Calling variants from mixed viral samples

Calling variants from mixed viral samples

This is just an example of some bioinformatics work I’m currently doing, not a homework assignment.

I learned to do something new yesterday and so I thought I’d put up a tutorial about it since this illustrates a few software installation, simple pipelining and scripting tasks that we commonly do in the class.

Where’s the data from? We collect samples of wastewater and sequence the viral fragments out of them. Often the viral genome sequence we get is not complete, but it still can contain useful information about which SARS-CoV-2 variants are present. I have sequences from 46 wastewater samples that were collected right before the time that we found the first omicron variant sequence in North Carolina right here on the UNC Charlotte campus. I wanted to see if we could detect the omicron carrier’s presence in building wastewater, and so we sequenced these wastewater samples using the Oxford Nanopore platform.

The program I want to use to analyze the mixed viral sequence samples is called Freyja. It works on a pretty simple principle, by matching the variants detected in your sample to a collection of patterns that represent the changes to the viral genome that are characterized by the different variants of concern, and “demixing” them from each other to produce strain abundances, using an analysis that also takes into account the depth of coverage on each region of the genome. It sounds like a reasonable approach and it’s from a research group that knows how to make good software, so we’re going to trust it to give us a decent first look at the data.

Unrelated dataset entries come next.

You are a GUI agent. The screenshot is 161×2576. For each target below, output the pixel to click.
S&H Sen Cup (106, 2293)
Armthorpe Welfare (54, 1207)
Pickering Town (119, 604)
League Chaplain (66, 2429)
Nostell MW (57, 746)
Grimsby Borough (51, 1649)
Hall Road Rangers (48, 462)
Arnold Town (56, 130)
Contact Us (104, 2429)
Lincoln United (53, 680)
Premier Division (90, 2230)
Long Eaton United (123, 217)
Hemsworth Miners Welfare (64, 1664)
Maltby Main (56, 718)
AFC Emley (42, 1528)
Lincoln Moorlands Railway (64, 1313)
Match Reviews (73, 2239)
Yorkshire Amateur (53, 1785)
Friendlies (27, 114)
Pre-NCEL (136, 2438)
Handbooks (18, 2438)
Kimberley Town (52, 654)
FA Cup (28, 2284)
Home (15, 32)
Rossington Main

We’re in conda-first mode, so I tried the conda install first, and it was straightforward and worked exactly as advertised on the github page.

conda create -n freyja-env
conda activate freyja-env
conda config --add channels defaults
conda config --add channels bioconda
conda config --add channels conda-forge
conda install freyja

On the computer I was installing it on, my conda was not up to date, and I had somehow gotten my environment in a state where I was not the owner of my conda environments.txt file, so before all that would work, I also had to do this. You would have to do this if you got the error that you did not have permission to write to the environments.txt file. This is a fairly common conda weirdness on Macs that i have to fix from time to time:

sudo conda update -n base -c defaults conda
sudo chown cgibas /Users/cgibas/.conda/environments.txt

This was a case where I did not just install the new software in my base conda environment. I created a special environment for Freyja so that it can have what it needs installed and configured in an internally consistent way, and I installed it inside that environment. If we’re used to moving from our base shell environment on the local computer to a shell on an external computer, switching to a different conda environment is almost like entering a new shell with specific parameters that are different from your base environment while you’re still on the same computer. You’re somewhere else now. You can’t run Freyja from your base environment, you can only run it when you’ve activated your freyja-env environment.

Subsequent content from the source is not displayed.